Before the tragedy, probably few in South Florida could place Burkina Faso on the map. It’s a poor West African country of 17.3 million people with an economy built on agriculture and mining. But it is the place, 5,217 miles from their former home in Cooper City, where Amy and Mike Riddering built a life after selling everything they owned, including his business, Ohana boats.
They became missionaries in the tiny village of Yako where they and their team cared for about 400 orphans and widows, created a woman’s crisis center and medical clinic and ran the orphanage and school built by Sheltering Wings, a St. Louis-based charity.

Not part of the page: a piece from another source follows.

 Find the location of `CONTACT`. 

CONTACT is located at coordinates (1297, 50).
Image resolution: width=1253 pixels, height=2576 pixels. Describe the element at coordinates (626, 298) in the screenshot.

“Mike was a father to all the children who had no fathers,” said Brant I. Brooks, a friend of the Ridderings who lived in Burkina Faso from 2012 to 2015. “He taught these children how to love. He fought for them. He advocated for them when no one advocated for them. He went toe-to-toe with an entire government for these children.”
Until his thirties, Riddering was a pretty typical South Florida guy. He loved the ocean, fishing, boating; he married his high school sweetheart and they had two daughters Haley, now 24, and Delaney, 20.
There was a time, said his brother, Jeff Riddering, when Mike “didn’t feel a whole lot of love in his heart,” didn’t have a lot of friends or a community. But then he opened his heart to God, said his brother, and “God began to work in Mike in very big ways.”
Amy and Mike joined the Hollywood church and there wasn’t anything he wouldn’t do or sacrifice for it, including cutting the grass, said his friends.
His two oldest daughters put together a slide show of his favorite photos that showed his transformation from typical family man to papa to African orphans to a man dressed in brightly printed African shirts who was well aware he lived in a red zone with al-Qaida active only 1 1/2 hours north of the village where the couple lived.
Still, Amy Riddering and the couple’s two adopted Burkinabe children, 15-year-old Biba and Moise, 4, plan to return to Burkina Faso at the end intend of the month.
“People wonder what I am going to do now. It’s simple — God did not only call Mike to Burkina Faso; he called me, too,” she said Friday. It was the first time she has spoken publicly about the Jan. 15 attack. “Our following God’s call and our work with orphans and widows is the most rewarding thing I can imagine.”
She called the 20 hours after the attack — when she didn’t know her husband’s fate — “complete misery.”
Jeff, Riddering, a pastor who introduced his brother and Amy to missionary work, was getting information from news outlets. About a day later, they learned from another missionary that Mike’s body was in the morgue.
Amy laid her husband to rest in Yako, Burkina Faso, because he said he wanted to buried in African soil, and Jeff Riddering officiated the service last week. “It was a beautiful thing to see the response of the Burkinabe people, who came in droves to honor not only the life that Mike had that he dedicated and sacrificed, but also the God that he honored,” he said. He estimates perhaps 5,000 people were there.
The decision to move to Burkina Faso came after the couple “realized that we are really not in control here and we just have to fully trust that God is going to take care of us and when we started to do that, things started to change in our life,” Amy Riddering said.
She noted that her husband used to say “that he trusted God so much that if God had him digging wells in Africa, that’s where he’d go.” He felt certain that God wanted him in Africa, but wasn’t quite sure what his mission would be. Prophetically during his first trip there, he learned there was $20,000 that had been set aside for a well-drilling project.
“I hope we all come out of here saying, ‘I want to be like Mike,’” said Pastor José Santiago as he opened the memorial service.